La cena del centauro (ovvero il Coraggio dello Stinco!)

Category: Racconti Riders  

La cena del centauro ovvero il Coraggio dello Stinco!

Finalmente la meravigliosa estate 2010 è esplosa: colori profumi chilometri e zavorrine, tutto nel sogno di ogni motociclista! In questo anno particolare, dove ancora a maggio poteva capitare di concedere la precedenza a famiglie di pinguini in vacanza da noi, e dove a giugno al posto delle autostrade si incontravano torrenti impetuosi e laghi imprevisti  per moto-d’acqua, è arrivata la canonica estate padana.

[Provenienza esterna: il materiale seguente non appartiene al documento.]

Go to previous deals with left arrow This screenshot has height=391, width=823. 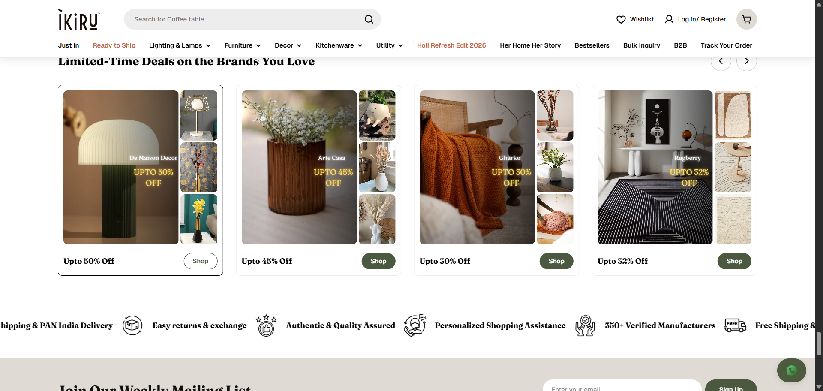click(x=721, y=61)
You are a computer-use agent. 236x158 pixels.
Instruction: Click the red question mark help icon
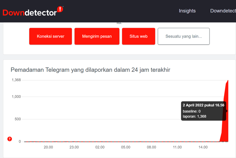click(x=9, y=139)
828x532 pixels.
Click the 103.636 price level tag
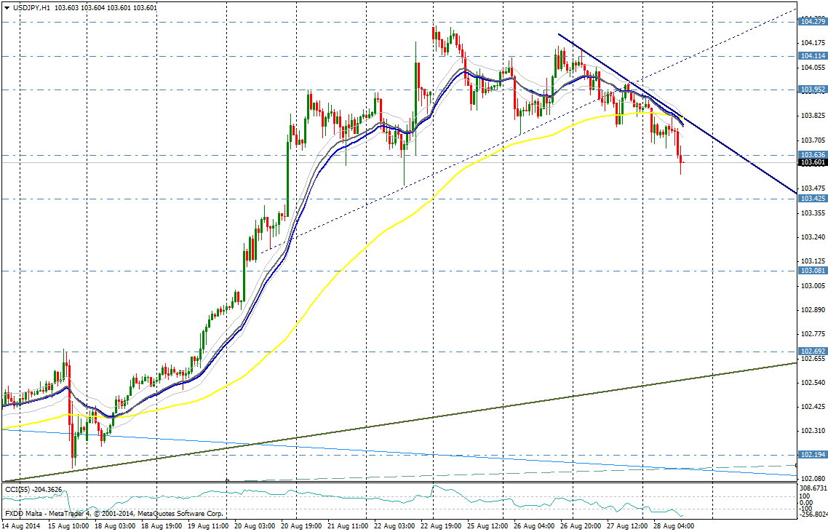(813, 155)
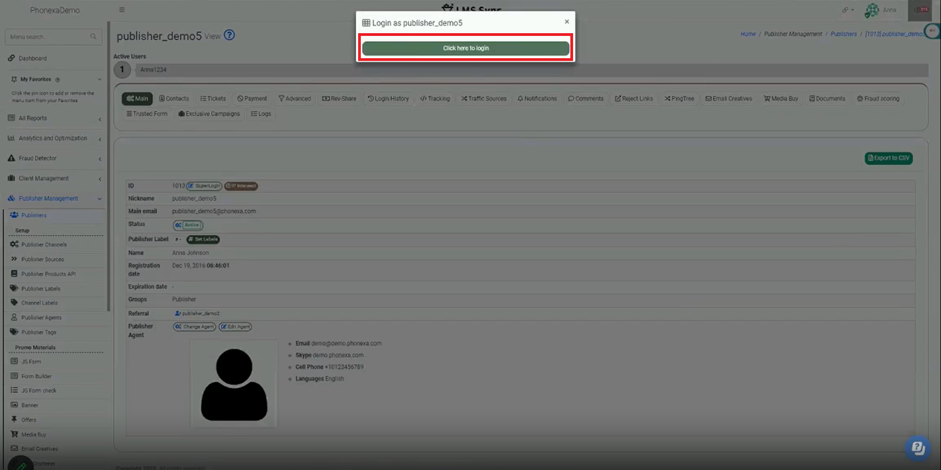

Aria calda, afa, zanzare in stormo d’attacco e rane bordo strada che si allenano per il nuoto sincronizzato sotto le ruote dei motociclisti

Dalle nostre parti, quando l’umidità fa la parte del leone, non c’è moto che tenga. Il caldo è caldo. Anche viaggiare non risolve il problema, anzi quando poi tocca fermarsi, rallentare, girare alle rotonde, l’impressione è di essere in qualche angolo del sud Dakota, non meglio identificato, ma stranamente polveroso e con sterminate coltivazioni di riso (ma il riso in Dakota c’è mai stato??? Mah…).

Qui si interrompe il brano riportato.